(Data excerpts)
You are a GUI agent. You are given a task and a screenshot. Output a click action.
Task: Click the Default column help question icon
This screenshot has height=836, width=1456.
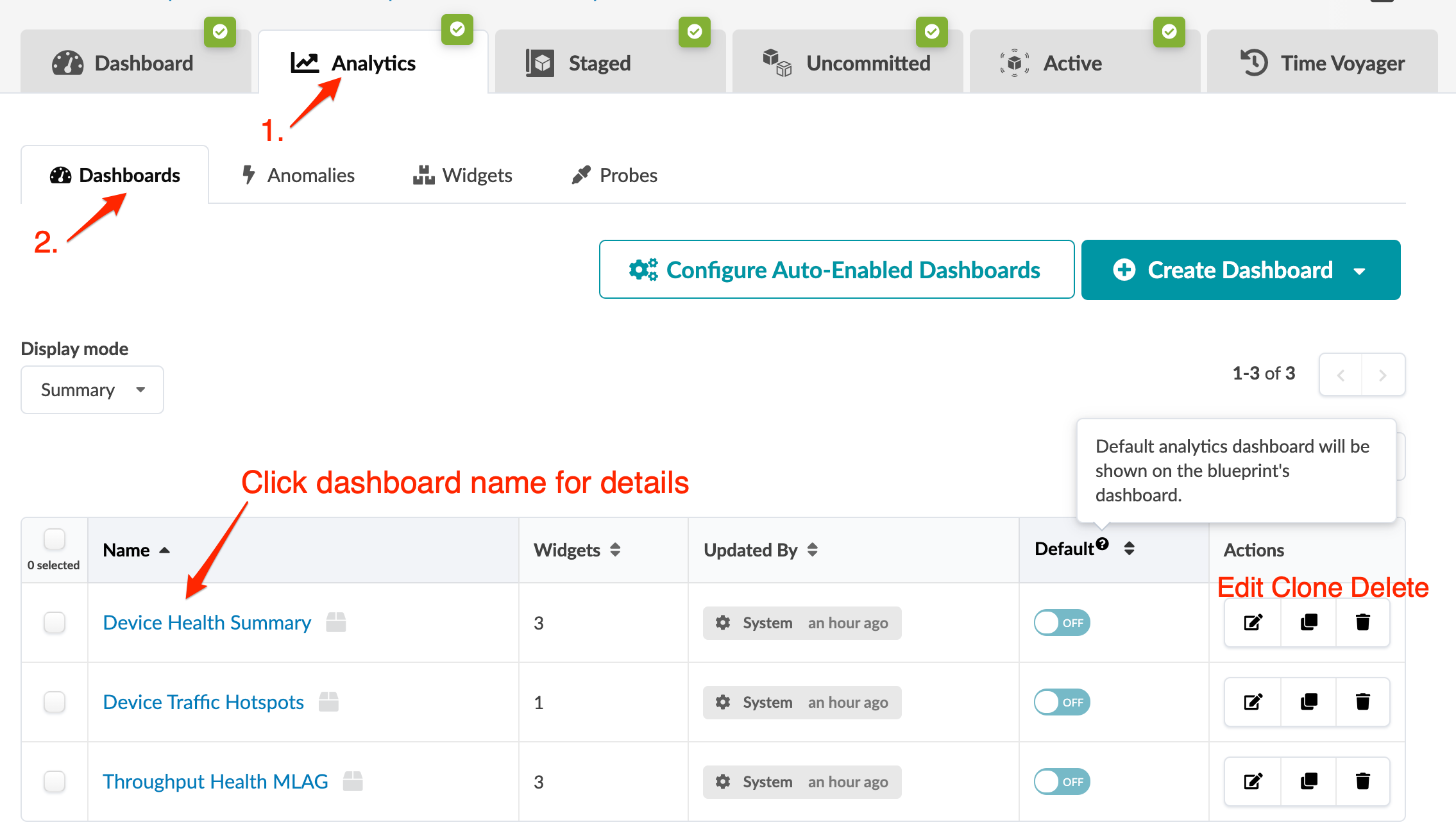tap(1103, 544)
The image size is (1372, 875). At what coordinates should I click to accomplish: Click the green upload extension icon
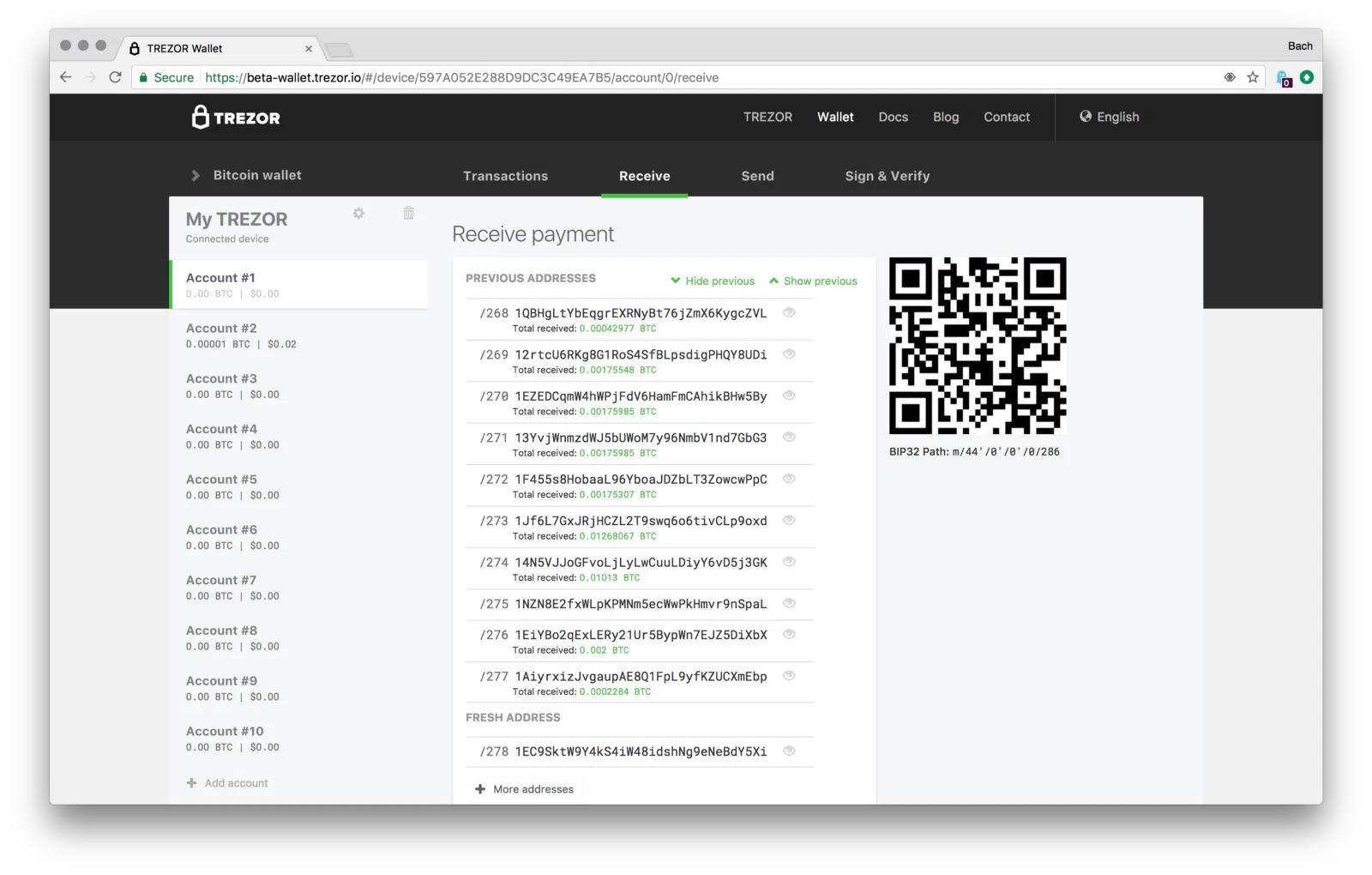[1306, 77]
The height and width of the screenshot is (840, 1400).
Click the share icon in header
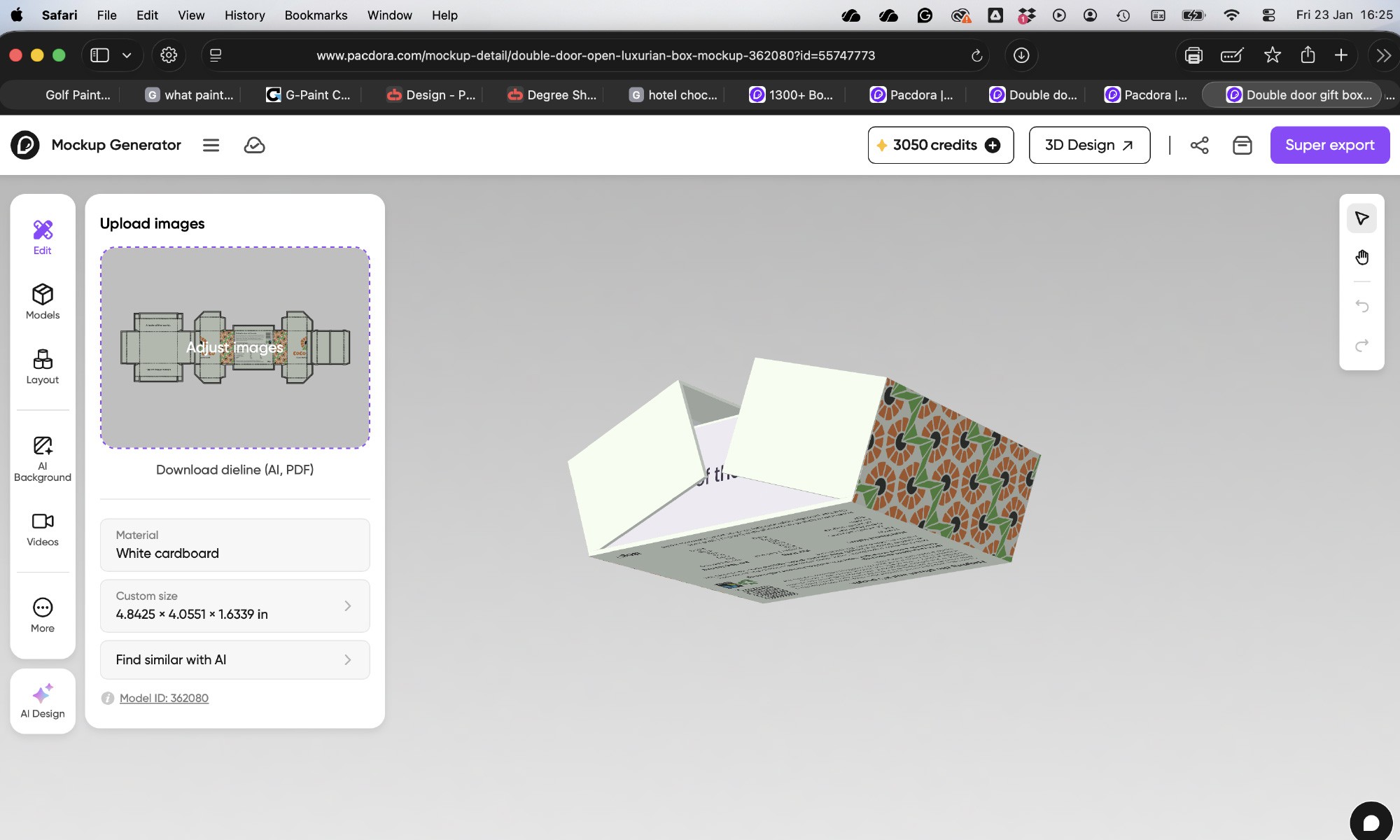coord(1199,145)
(End Data excerpts)
Reproduce exactly the lines above from the one with "This screenshot has height=836, width=1456." through the last line of the data, keeping both ends and dropping the pictures.

This screenshot has height=836, width=1456.
tap(1103, 544)
The image size is (1372, 875). At what coordinates should I click to accomplish: Click the green upload extension icon
[1306, 77]
The height and width of the screenshot is (840, 1400).
Click the share icon in header
coord(1199,145)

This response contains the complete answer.